In addition, the Company has entered into an agreement to purchase a 110,000
square foot facility located in Taunton, Massachusetts.  This facility will
enable the Company to consolidate its current operations into one location.
The MassDevelopment Financing Agency has approved the Company for a
$5,000,000 tax-exempt industrial revenue bond, which will be financed
through GE Capital Public Finance.  The term of the loan is fifteen years at
a fixed rate of 6.46%.  The purchase of the facility is scheduled for mid
April and is subject to the fulfillment of customary closing conditions.
The aggregate cost of the facility and related improvements is estimated to
be $5,000,000.  The Company does not anticipate any material disruption to
its normal operation during this transition period.  It is anticipated that
by the fall of 2000 the Company will be fully operating from its new
location, although there can be no assurance that delays or disruptions to
operations will not occur.

The Company has a $4,000,000 Credit Agreement with Citizens Bank of
Massachusetts, collateralized by inventory, accounts receivable and general
intangibles. The Credit Agreement was renewed on March 31, 1999, and will
expire on March 31, 2000.  At January 22, 2000, the Company had $400,000 in
outstanding borrowings under the Credit Agreement and approximately $558,500
committed to cover the Company's reimbursement obligations under certain
letters of credit and bankers' acceptances.  Management is in the process of
renewing the Credit Agreement and anticipates bank approval, although there
can be no assurance that the facility will be renewed.
════
» THE EXERCISE: Name every organization the passage above on the facility purchase and credit agreement mentions by name, apart from the Company itself.

» DATA EXCERPT:
════
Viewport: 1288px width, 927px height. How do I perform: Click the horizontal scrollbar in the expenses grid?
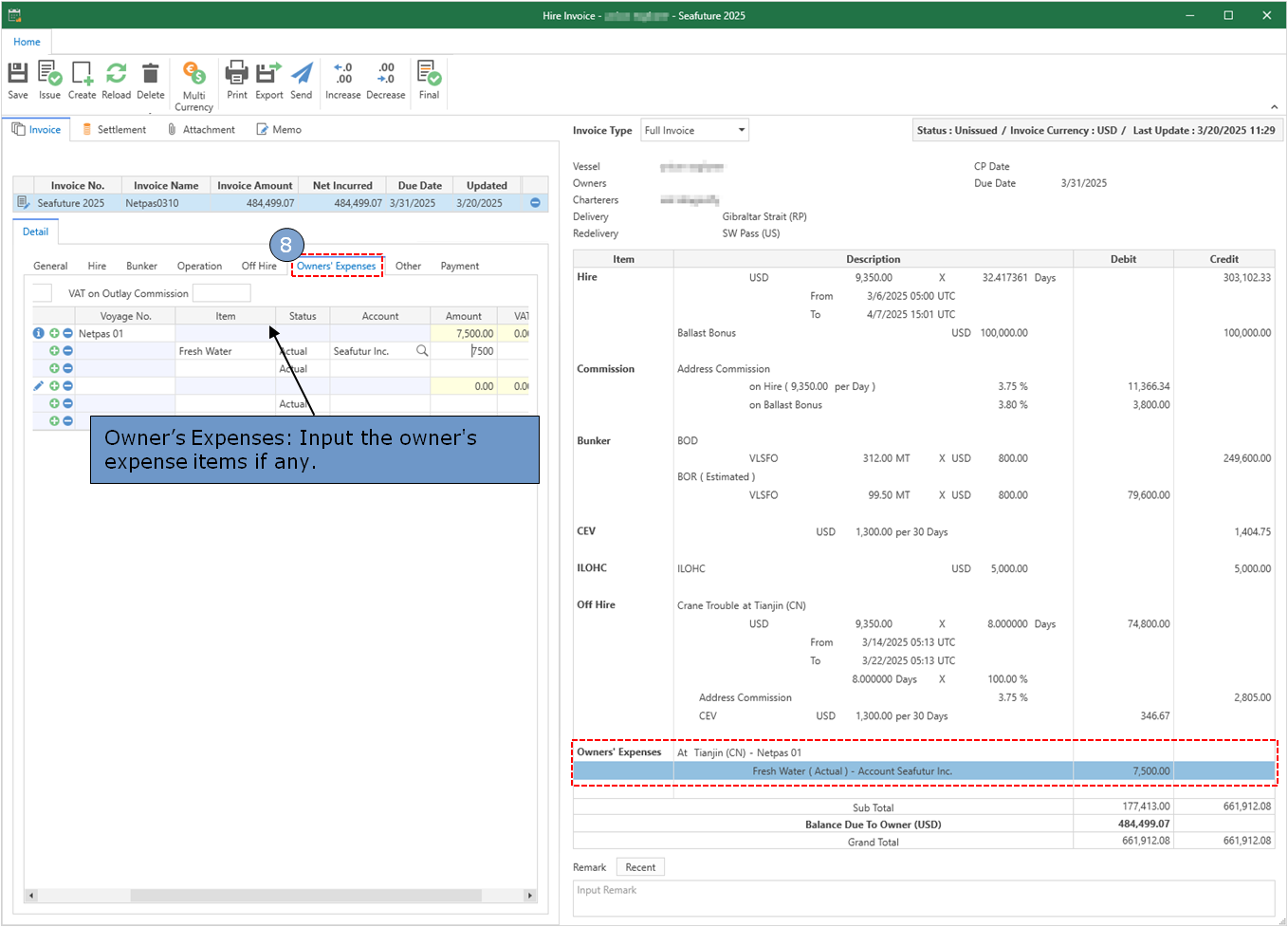(304, 896)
════
» SOLUTION FOR THIS TASK:
MassDevelopment Financing Agency
GE Capital Public Finance
Citizens Bank of Massachusetts